曾国藩近代教育思想的深化,更与他的经世实践息息相关。曾国藩在30岁之前,曾国藩走的是一条传统士人飞黄腾达的必经之路:读书、中进士、进翰林院。30岁以后,曾国藩经历了鸦片战争、太平天国农民起义,他的人生轨迹发生了变化。太平军兴,曾国藩愤然而起,投笔从戎,在家乡办理团练。随后编练湘军,以儒生统帅三军,担负起抗击太平军的任务,并最终打败了太平军。在组建湘军与太平军抗衡之初,他就注意到行军打仗中所遇到的各种实际问题,如军饷的筹集、军队的编练、战术选择等等。尤其是在镇压太平天国农民起义后期,他亲眼目睹了西方列强新式军事装备的威力,从而刺激了他对“外洋船炮”的追求。1862年,他在安庆设立军械所,但并不满足手工制造船炮,又于1863年派遣容闳赴美购买制造机器所需的机器,准备建立近代机器工业。他与李鸿章、毛鸿宾、杨岳斌等人商议,在经费上给予容闳尽可能的支持,终于1867年创办了位于上海的江南机器制造局,成为近代工矿企业的摇篮,从而奠定了中国近代工业的基础。正是在曾国藩的洋务实践活动中,其培养近代科技人才、派遣学生出国留学的近代教育思想形成,也正是在他洋务实践的探索中,其近代教育思想也不断走向深入。
二、 曾国藩的近代教育思想与实践
曾国藩近代教育思想颇具体系,约略算来,当有如下三点:
(一)人才观。制夷之本,在培养练兵、制器等洋务人才。 曾国藩认为,国门洞开之后,中国“窃维洋务之棘手,由于人才之匮乏” [7]。他一直把振衰起危、扭转时局的根本途径放在人才的搜求与培养上。尤其是在他兴办近代军工企业、从事洋务实践之后,时常为清王朝封建末世人才匮乏的现状忧虑不已,故“欲求自强之道,总以修政事、求贤才为急务,以学作炸炮、学造轮船等具为下手功夫。”[8]他把西方列强军力强盛的原因归结为军事技术的精良,“至外国技术之精,为中国所未逮,如舆图算法,步天测海,制造机器等事,无一不与造船练兵相为表里。”[9]曾国藩看到西方国家强大的军事实力的背后,是西方国家教育的发达与人才的兴盛,是西方新式的教育制度。“其制则广立书院,分科肄业,凡民无不有学,其学皆专门名家” [10],因此“借法自强”的关键在于改革原有的教育制度,加强对能够制造西式枪炮船舰的近代科技人才的培养。

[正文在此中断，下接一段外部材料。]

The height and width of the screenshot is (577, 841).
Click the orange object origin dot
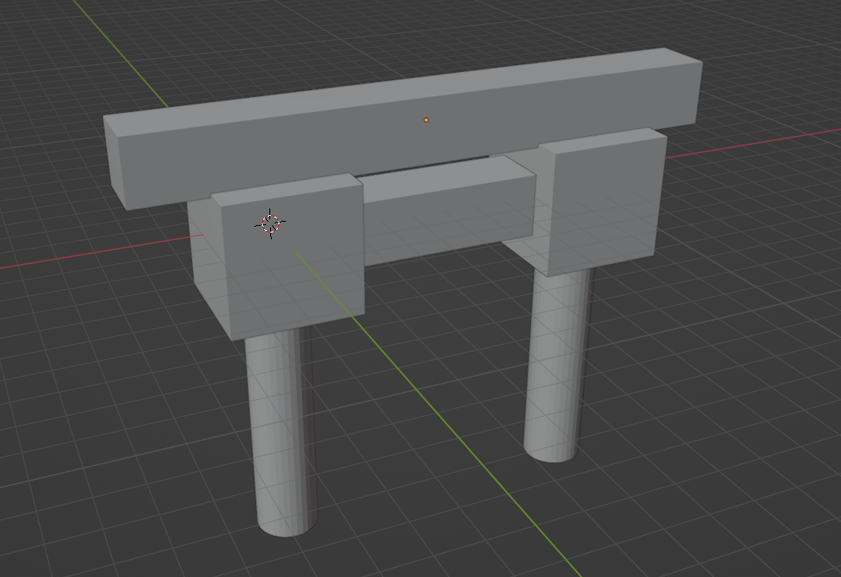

曾国藩强调,“借法自强”的目的是能尽快掌握西方国家机器制造技术,尽快摆脱对洋务企业中外国工程师的依赖,培养懂得机器制造与工作原理与操作的近代科技人才便成为顺理成章之事。为此他命容闳赴美采购机器,1865年容闳将机器运送回国后,于1867年成立了江南机器制造局。容闳“乘此机会,复劝其于厂房立一兵工学校,招中国学生肄业其中,授以机器工程之理论与试验,以期中国将来不必用外国机器及外国工程师”,以培养科技人才。曾国藩对此“极赞许”,“不久遂得实行”。由此建立了中国第一所新式职业学校,为我国培养了第一批机械技术人才。容闳后来也欣慰地回忆到:“今日制造局之兵工学校,已造就无数机械工程师矣。”[11]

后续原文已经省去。